Segment Open
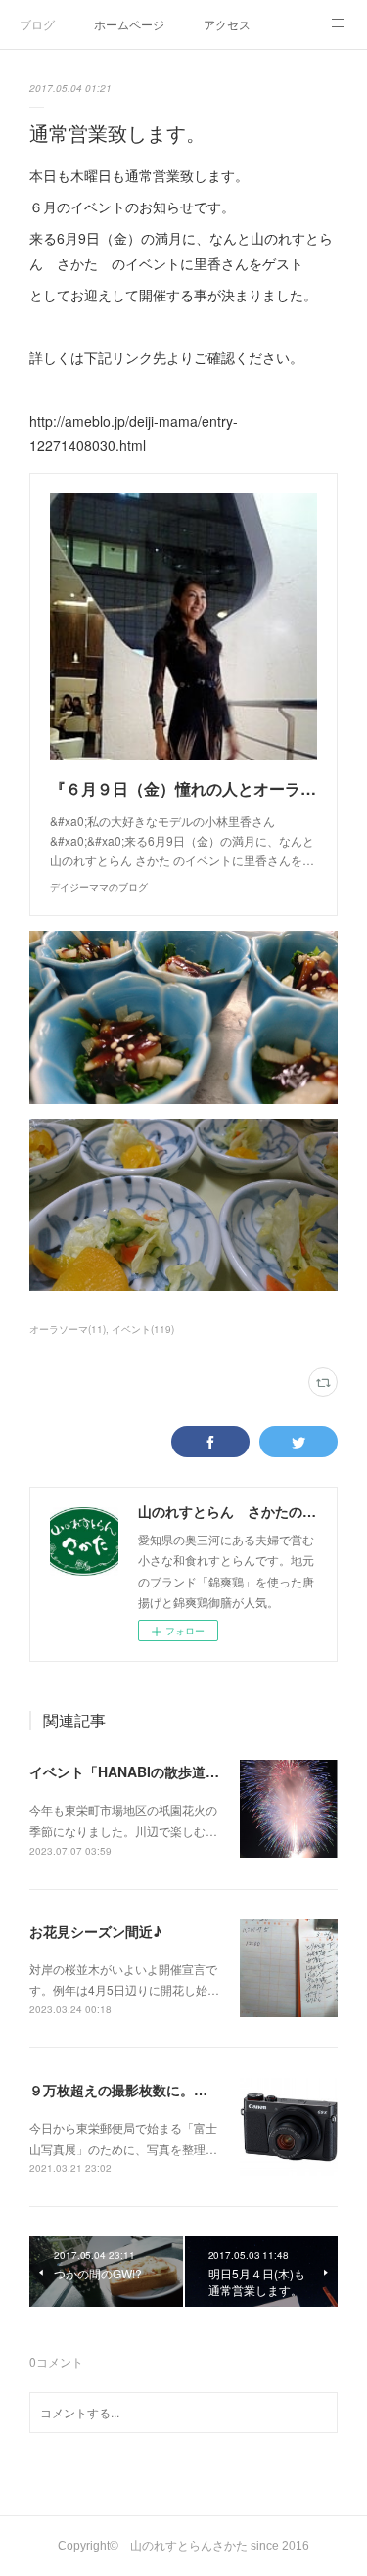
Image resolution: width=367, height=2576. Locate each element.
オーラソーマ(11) (67, 1329)
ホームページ (129, 24)
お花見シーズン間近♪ (95, 1931)
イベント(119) (143, 1329)
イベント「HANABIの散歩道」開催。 (144, 1771)
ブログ (37, 24)
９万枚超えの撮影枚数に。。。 (125, 2089)
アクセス (227, 24)
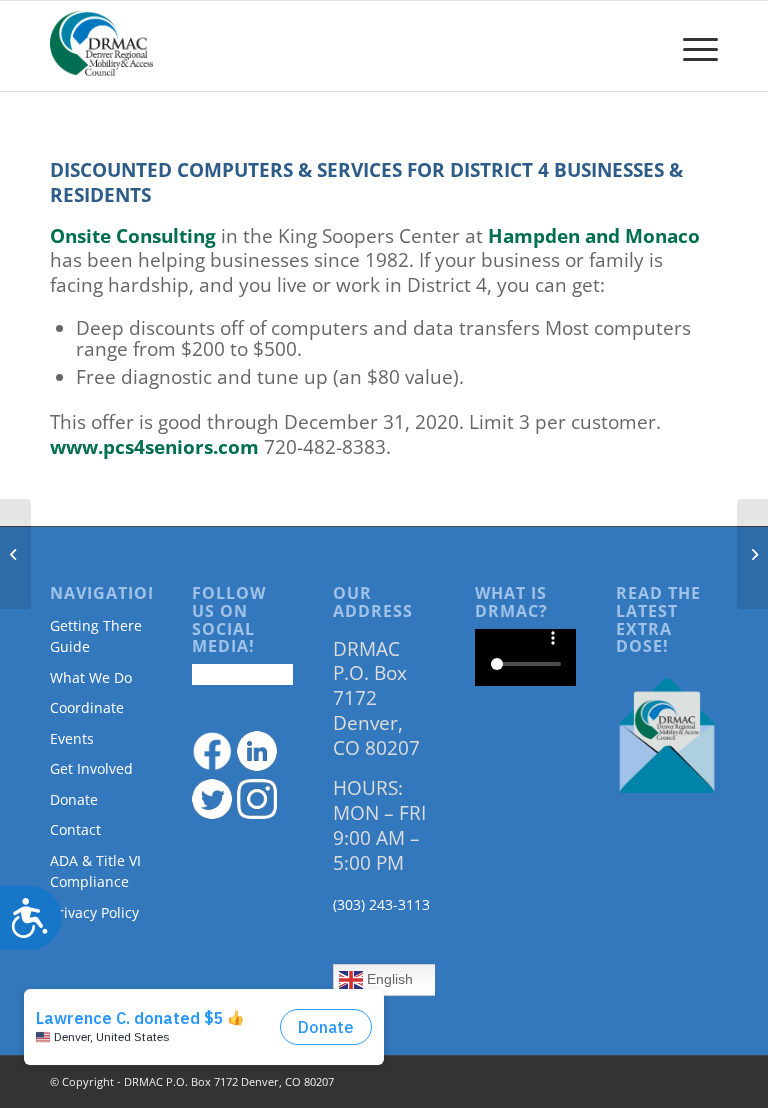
Segment Closed
Problem requirements
Extract the run of lines beginning with the line that holds "イベント(119) (143, 1329)" and ending at the last line of the data, inclusive. Exclude any pictures from the copy.

Solved exercise
イベント(119) (143, 1329)
イベント「HANABIの散歩道」開催。 (144, 1771)
ブログ (37, 24)
９万枚超えの撮影枚数に。。。 (125, 2089)
アクセス (227, 24)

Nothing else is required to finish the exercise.